→ Passage to read:
Columbia University Medical Center researchers report they have succeeded in transforming human stem cells into functional lung and airway cells.
The breakthrough, a medical first, is reported in the journal Nature Biotechnology. The researchers behind the work say it has the potential for significant advances in modeling lung diseases, studying lung development, and ultimately, for creating lung tissue to be used in transplantation.
"Researchers have had relative success in turning human stem cells into heart cells, pancreatic beta cells, intestinal cells, liver cells, and nerve cells, raising all sorts of possibilities for regenerative medicine," said study leader Dr. Hans-Willem Snoeck. "Now, we are finally able to make lung and airway cells. This is important because lung transplants have a particularly poor prognosis. Although any clinical application is still many years away, we can begin thinking about making autologous lung transplants-that is, transplants that use a patient's own skin cells to generate functional lung tissue."
Snoeck and his team's work builds off a prior advance that enabled them to turn either embryonic or pluripotent stem cells into the precursors of lung and airway cells known as anterior foregut endoderm.
Embryonic stem cells, when taken from humans, come with a air of controversy, although human-induced pluripotent stem cells, which are generated form human skin cells by coaxing them into taking a developmental step backwards, tend to be less controversial. The researchers were able to create functional lung and airway cells from both types of stem cells.
The current study highlights new factors that can complete the transformation of human embryonic or induced pluripotent stem cells into the cells that cover the lung surface known as functional lung epithelial cells.
At least six types of epithelial cells were generated, but the researchers were particular in noting the creation of type 2 alveolar epithelial cells, which are important in carrying out essential gas exchange as well as in repairing lung injuries or damage.
In patients with lung diseases such as idiopathic pulmonary fibrosis (IPF), in which type 2 alveolar epithelial cells are believed to play a key role, the breakthrough could have significant implications.
"No one knows what causes the disease, and there's no way to treat it," Dr. Snoeck said. "Using this technology, researchers will finally be able to create laboratory models of IPF, study the disease at the molecular level, and screen drugs for possible treatments or cures."
"In the longer term, we hope to use this technology to make an autologous lung graft," Dr. Snoeck said. "This would entail taking a lung from a donor; removing all the lung cells, leaving only the lung scaffold; and seeding the scaffold with new lung cells derived from the patient. In this way, rejection problems could be avoided."

→ Your tasks:
**A.** Answer these questions using the passage on lung cells.
(i) In which journal is the breakthrough reported?
(ii) What name is given to the precursors of lung and airway cells?
(iii) At least how many types of epithelial cells were generated?
**B.** Copy, word for word, the stretch of the passage on lung cells from "Snoeck and his" through "anterior foregut endoderm.".

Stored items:
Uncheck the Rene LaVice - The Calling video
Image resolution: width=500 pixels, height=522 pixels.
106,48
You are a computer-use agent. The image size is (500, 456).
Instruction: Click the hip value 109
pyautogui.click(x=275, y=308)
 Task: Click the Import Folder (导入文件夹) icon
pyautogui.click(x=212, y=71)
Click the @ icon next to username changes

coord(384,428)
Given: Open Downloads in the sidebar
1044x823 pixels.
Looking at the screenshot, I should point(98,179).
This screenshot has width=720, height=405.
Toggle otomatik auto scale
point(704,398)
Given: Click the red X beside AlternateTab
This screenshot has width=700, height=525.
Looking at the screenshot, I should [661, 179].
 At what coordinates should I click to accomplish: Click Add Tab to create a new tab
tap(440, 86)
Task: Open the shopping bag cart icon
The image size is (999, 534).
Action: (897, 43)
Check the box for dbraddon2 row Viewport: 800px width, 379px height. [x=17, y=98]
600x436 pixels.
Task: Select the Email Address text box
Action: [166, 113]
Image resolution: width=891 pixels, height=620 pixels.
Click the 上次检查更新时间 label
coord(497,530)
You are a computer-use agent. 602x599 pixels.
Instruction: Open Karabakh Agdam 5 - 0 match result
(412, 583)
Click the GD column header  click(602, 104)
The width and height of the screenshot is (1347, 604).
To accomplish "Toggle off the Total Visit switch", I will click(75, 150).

→ Answers provided:
**A.**
(i) Nature Biotechnology
(ii) Anterior foregut endoderm
(iii) Six

**B.**
Snoeck and his team's work builds off a prior advance that enabled them to turn either embryonic or pluripotent stem cells into the precursors of lung and airway cells known as anterior foregut endoderm.